▶ _O QUE SE PEDE_: Resuma em duas frases o trecho sobre o processo de Bolonha.

O processo de Bolonha propõe concretamente algumas medidas para aumentar a atratividade da educação superior européia. A primeira, que os diplomas sejam compreensíveis quer para empregadores como para estudantes de qualquer lugar do mundo. A segunda, apresentarem de forma explícita os conteúdos aprendidos durante a permanência do estudante na universidade, entendendo que estes não devem ser somente os conhecimentos adquiridos como também as competências gerais (habilidades e atitudes) necessárias ao mercado de trabalho e à vida pessoal. No processo de Bolonha também é proposto, como não podia deixar de ser, incrementar a quantidade e melhorar a qualidade dos serviços oferecidos aos estudantes. Por último, recomenda-se o desenvolvimento de programas transnacionais. Na prática já está sendo facilitada a criação de cursos conjuntos de segundo ciclo (mestrado e doutorado) entre universidades européias e de outros países, mediante programas de apoio a estudantes que queiram inscrever-se em tais cursos.

2. Adaptação às demandas do mercado de trabalho

Como assinalado anteriormente, um dos problemas da educação superior européia é seu distanciamento do novo mercado de trabalho da sociedade do conhecimento. Neste sentido essa proposta vem a ser entendida como uma exigência de ensinar e aprender o que é relevante para o mercado de trabalho; e que as instituições de educação superior devem dar respostas às novas demandas sociais e não seguir atendendo a modelos obsoletos, que só se mantêm em razão da inércia do sistema. É também uma proposta que, além de qualificar para as necessidades da nova sociedade, reconhece mediante um claro sistema de avaliação que os resultados pretendidos foram alcançados.

Os fatores decisivos para melhorar a adaptação às demandas do mercado de trabalho são: definir claramente os objetivos de aprendizagem de cada curso, elaborar as competências (conhecimentos, habilidades e atitudes) necessárias para realizar uma determinada atividade profissional e para o desenvolvimento pessoal, e estabelecer um claro sistema de garantia de qualidade dos programas de ensino que assegurem que aquelas competências são as verdadeiramente adquiridas pelos graduados daqueles cursos.

▶ _DADOS FORNECIDOS_:
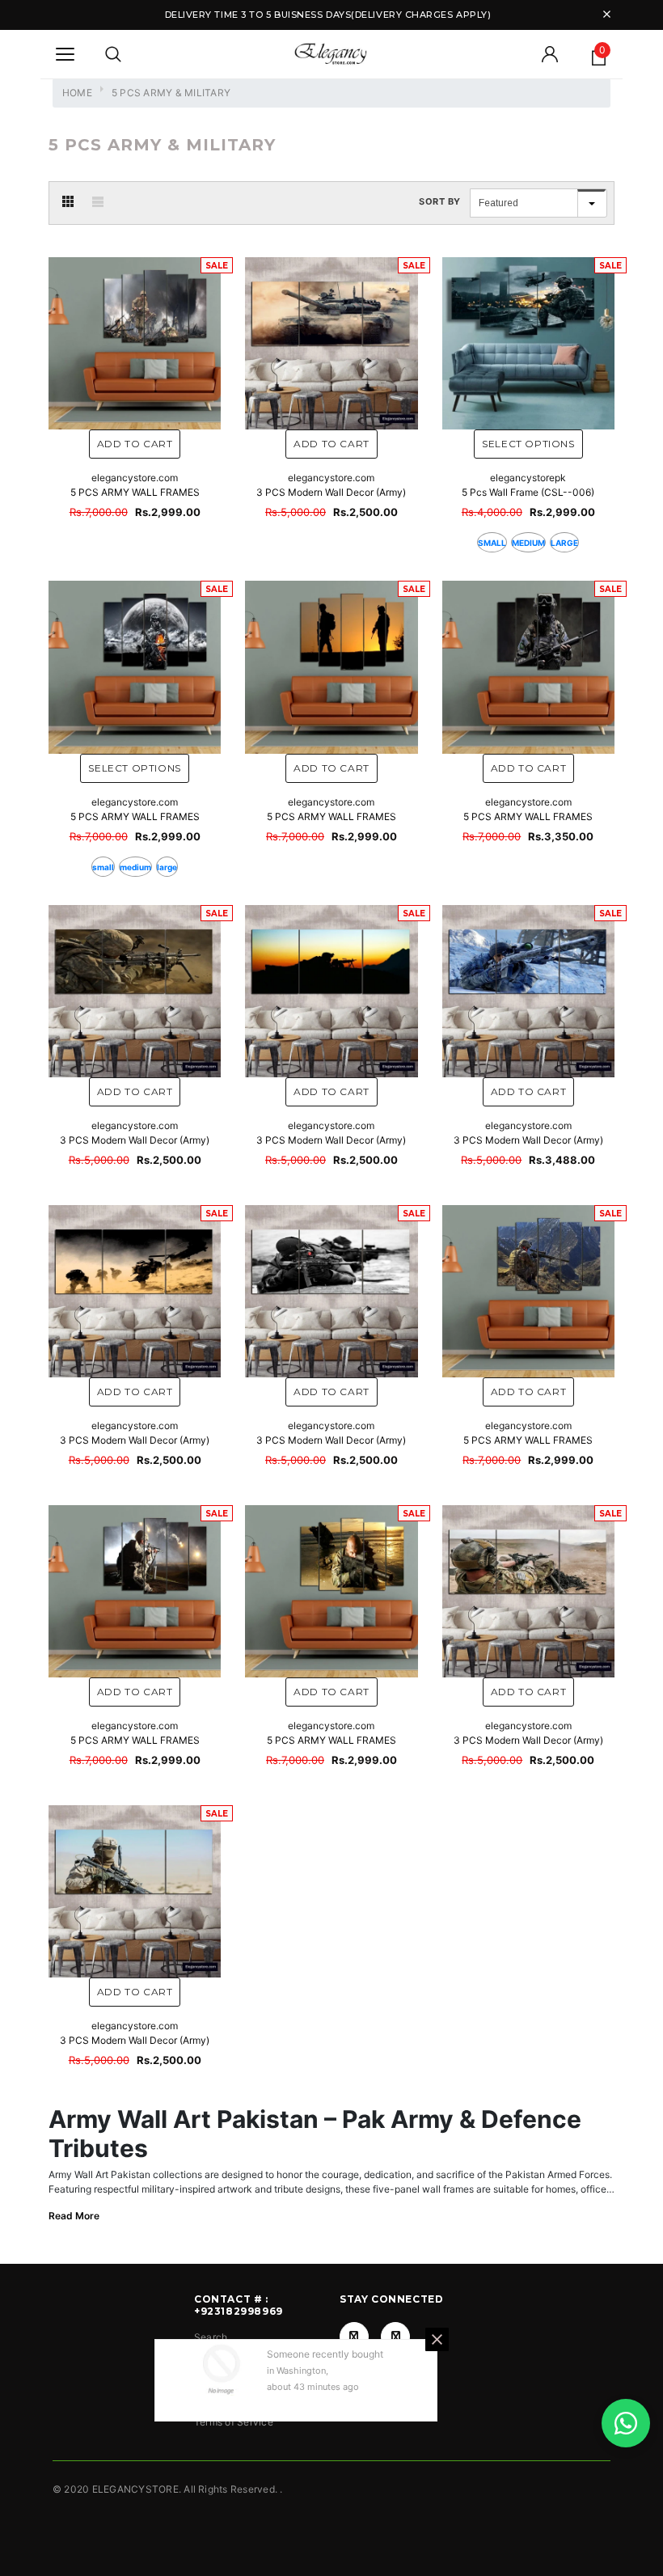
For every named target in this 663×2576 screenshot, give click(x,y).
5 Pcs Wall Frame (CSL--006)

▶ _RESULTADO_: Para tornar a educação superior europeia mais atrativa, o processo de Bolonha propõe diplomas compreensíveis em qualquer lugar do mundo e a apresentação explícita dos conhecimentos e competências adquiridos. Também propõe mais e melhores serviços aos estudantes e programas transnacionais, e aponta como fatores decisivos para a adaptação ao mercado de trabalho a definição dos objetivos de aprendizagem de cada curso, a elaboração das competências necessárias e um sistema claro de garantia de qualidade.